Your goal when trying to determine the molecular formula of a chemical compound is to determine exactly how many atoms of each constituent element you get per molecule (or formula unit) of your compound.
Since the problem provides you with the compound's molar mass, you can use the given percent composition to determine how many moles of each element you get per mole of the compound.
In this case, hydroxylapatite is said to have a molar mass of 422 g mol − 1 . This tells you that one mole of hydroxylapatite has a mass of 422 g .
Take a 422-g sample of hydroxylapatite and use the compound's percent composition to determine how many grams of each element it contains
For Ca: 422 g compound * 28.5 g Ca /100 g compound
= 120.27 g Ca
For P: 422 g compound* 22 g P /100 g compound
= 92.84 g P
For O: 422 g compound * 49.3 g O / 100 g compound
= 208.05 g O
For H: 422 g compound * 0.2 g H / 100 g compound
=0.844 g H
Now use each element's molar mass to determine how many moles* of each you get in that sample
For Ca: 120.27 g * 1 mole Ca/40.076 g
= 3.001 ≈ 3 moles Ca
For P: 92.84 g * 1 mole P / 30.974 g
= 2.997 ≈ 3 moles P
For O: 208.05 g * 1 mole O / 15.9994 g
= 13.004 ≈ 13 moles O
For H: 0.844 g * 1 mole H / 1.00794 g
= 0.837 ≈ 1
Now, this approximation
0.837
≈
1
is not as clean as the others.
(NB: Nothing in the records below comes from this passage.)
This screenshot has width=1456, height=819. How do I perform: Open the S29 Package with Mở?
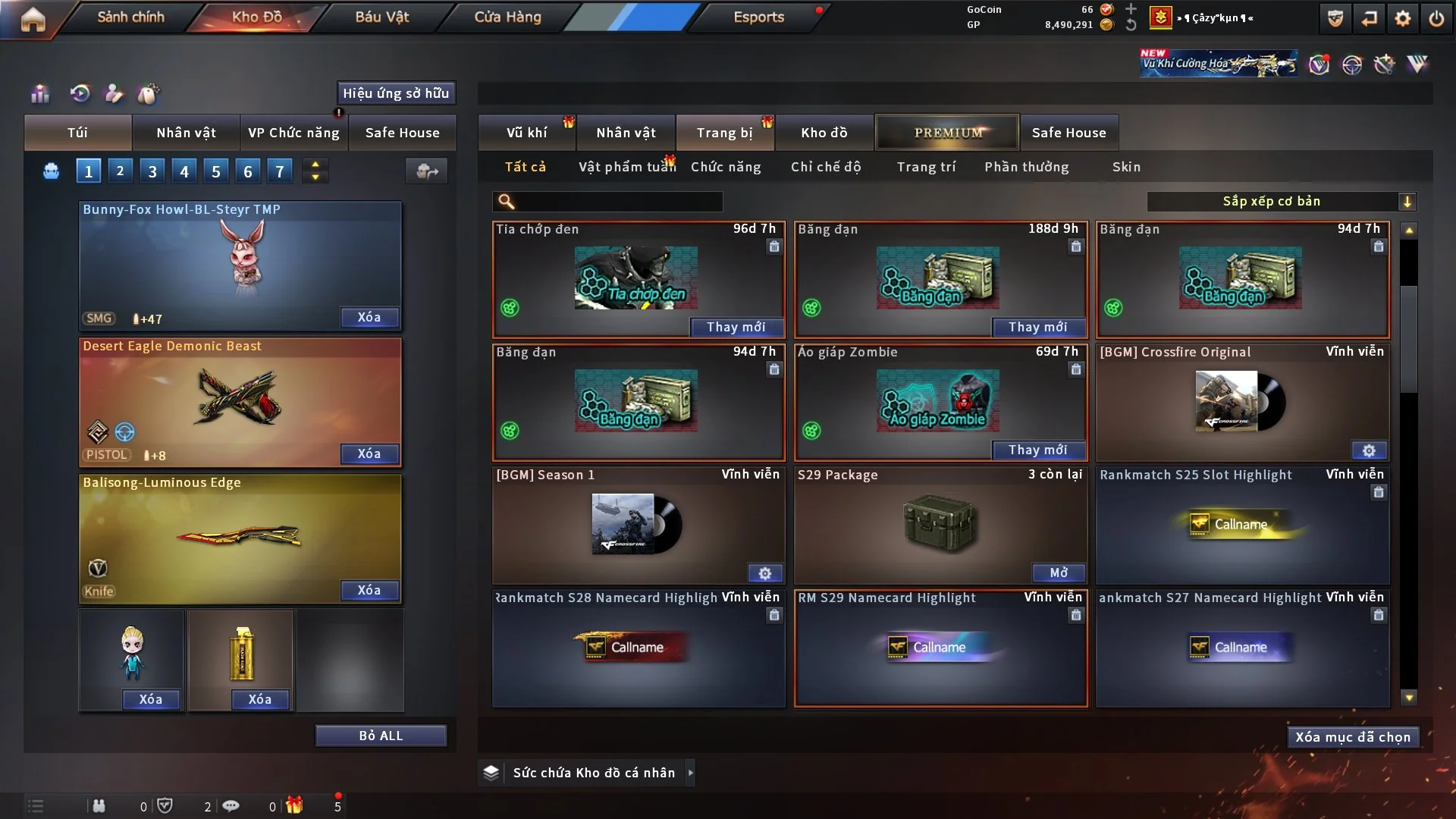[x=1059, y=573]
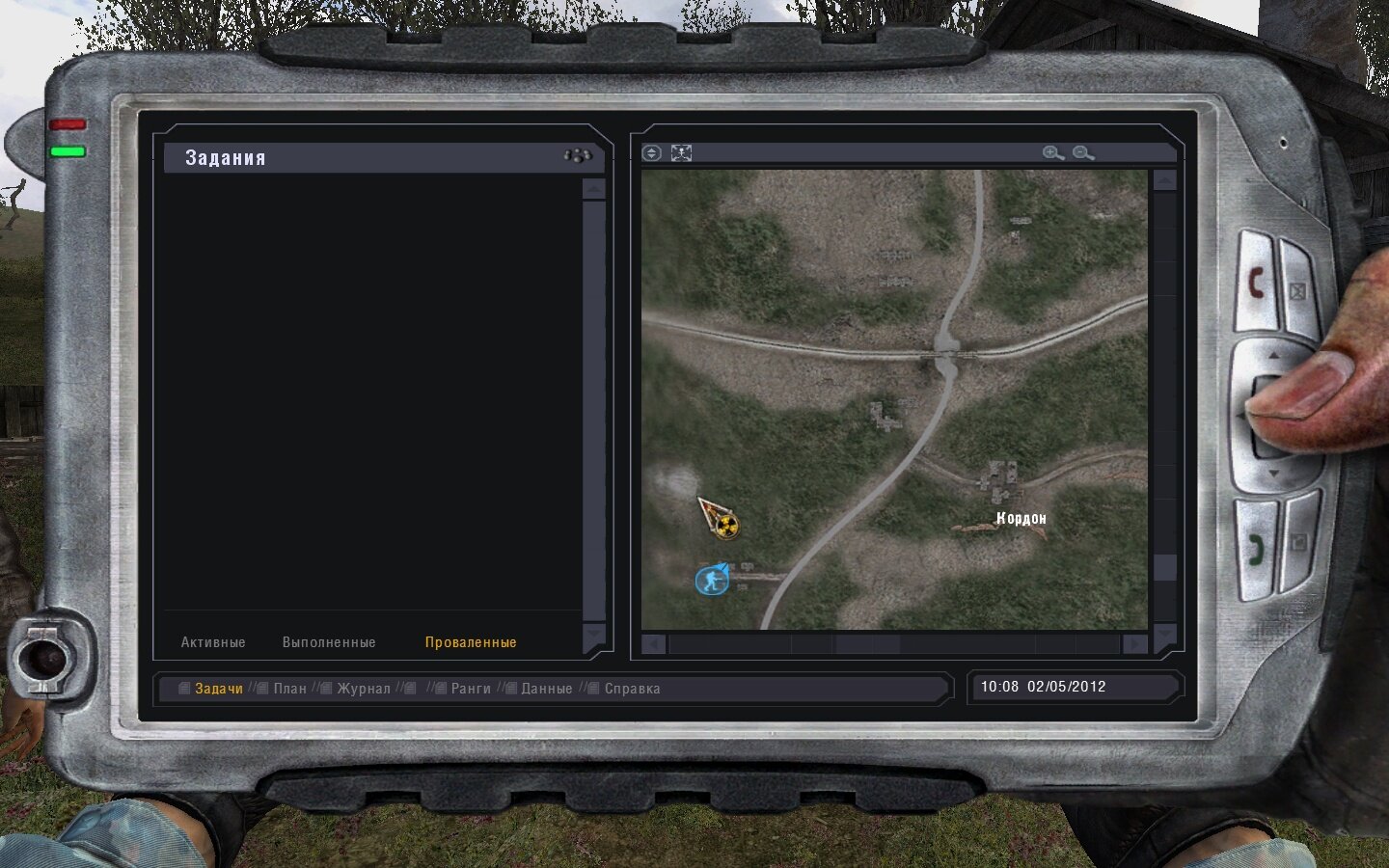Select the map centering icon above the map
The height and width of the screenshot is (868, 1389).
651,151
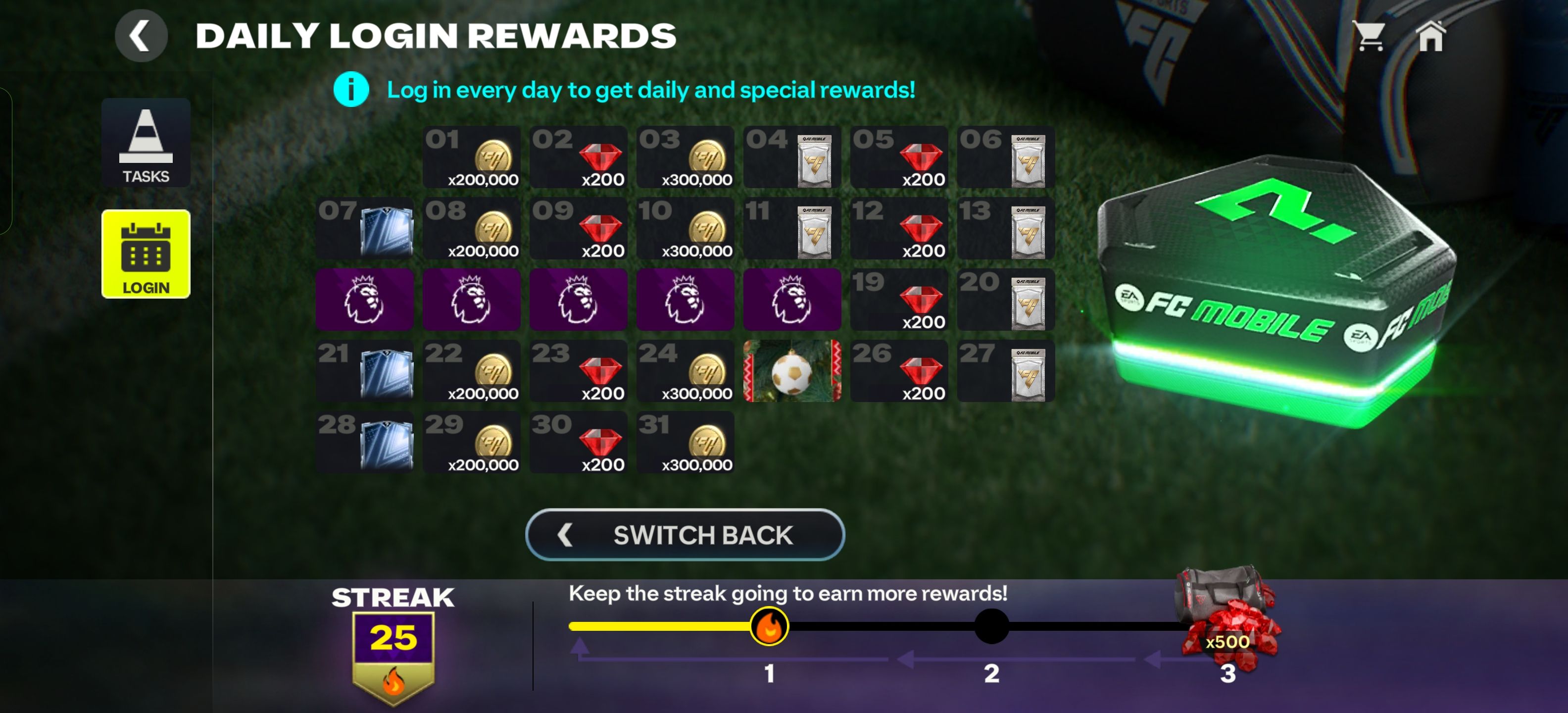Tap the Day 19 x200 gems tile
Screen dimensions: 1568x713
(899, 300)
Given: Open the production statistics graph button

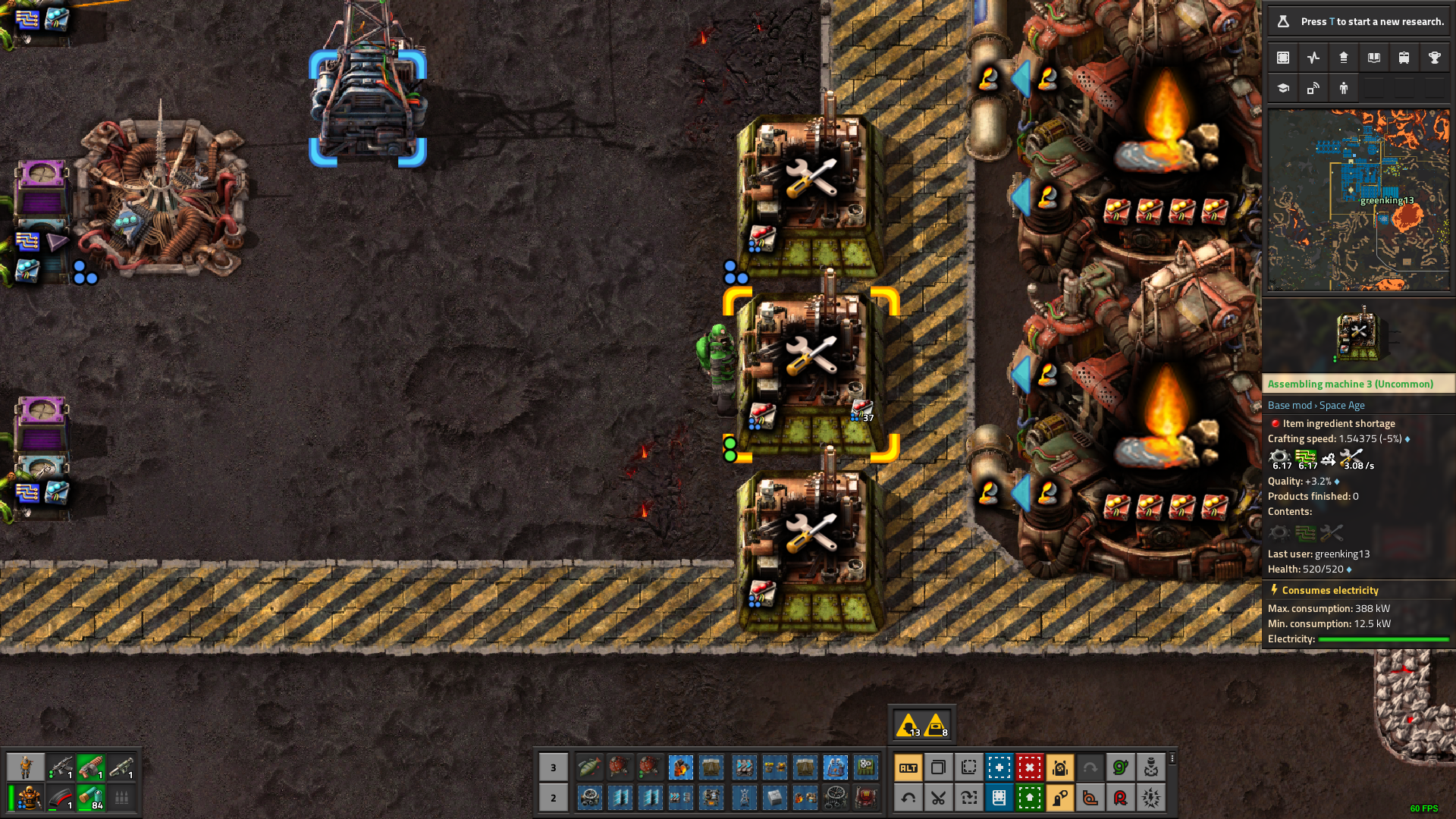Looking at the screenshot, I should pos(1313,58).
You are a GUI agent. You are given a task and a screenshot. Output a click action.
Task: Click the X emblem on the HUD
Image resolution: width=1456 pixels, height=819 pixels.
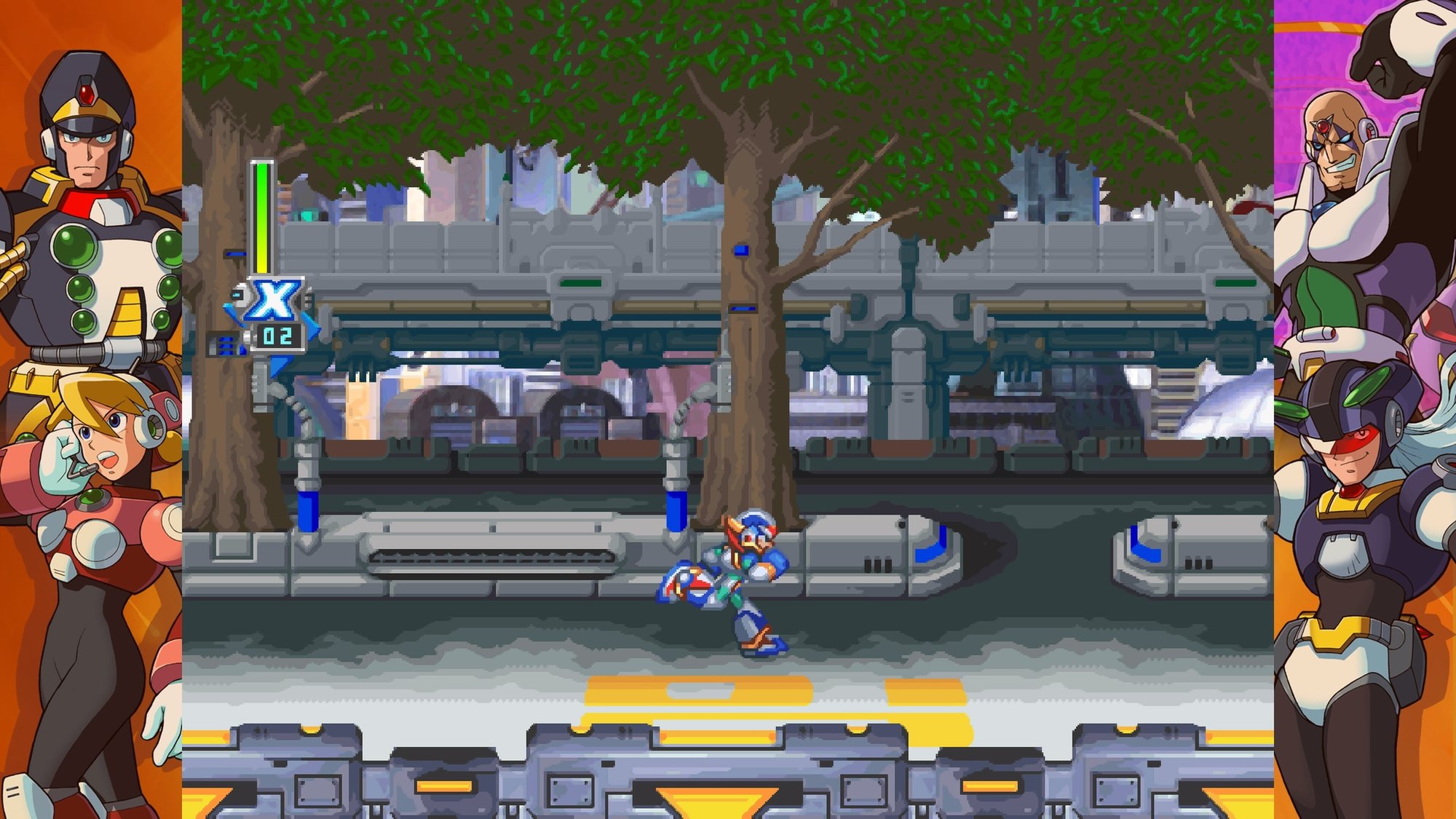pyautogui.click(x=277, y=300)
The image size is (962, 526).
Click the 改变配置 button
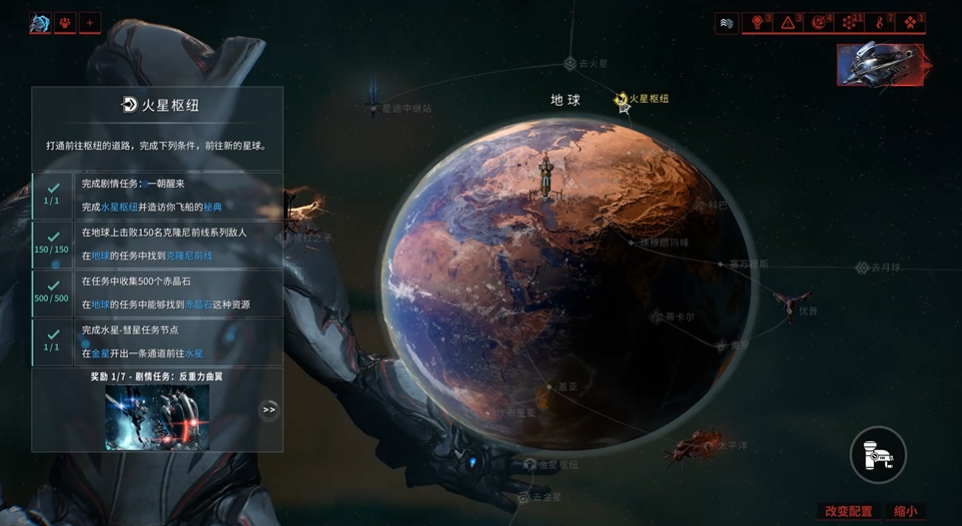pos(846,511)
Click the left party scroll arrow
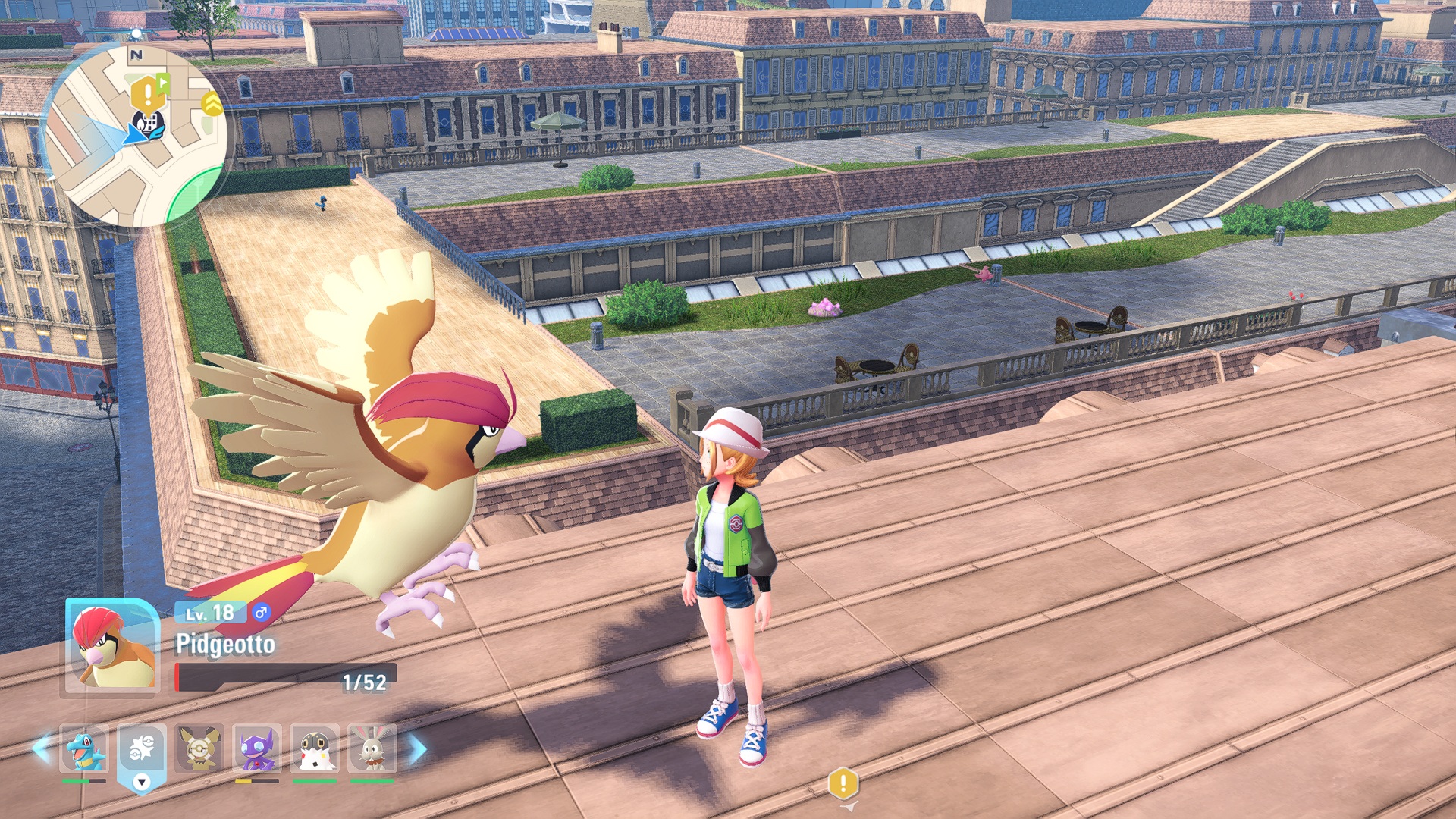This screenshot has width=1456, height=819. point(42,748)
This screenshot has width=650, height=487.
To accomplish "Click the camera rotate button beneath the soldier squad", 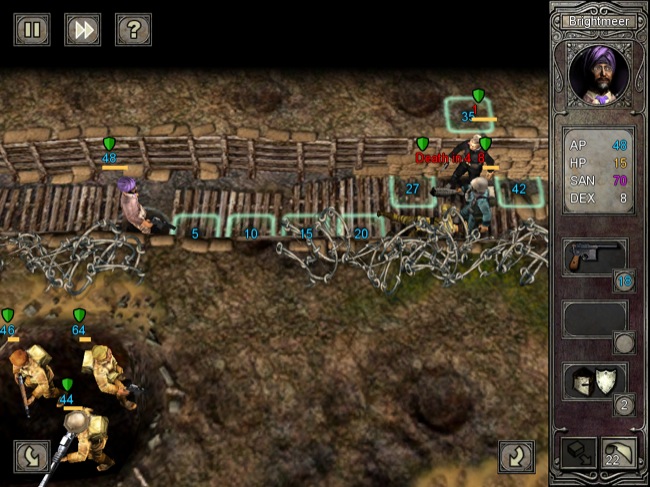I will pos(32,456).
However, you must use it because you're dealing with the mass of one mole of the compound, which as you know must contain whole numbers of moles of each constituent element.
Think of it like this - just like one formula unit of the compound cannot have fractions of atoms, one mole of the compound cannot have fractions of moles.
So, the molecular formula of hydroxylapatite comes out to be
Ca 3 P3O13 H
This is equivalent to
Ca 3 ( PO 4 ) 3 ( OH )
The actual molecular formula of hydroxylapatite is
Ca 5 ( PO 4) 3 ( OH )
, so something is definitely off with the values given to you.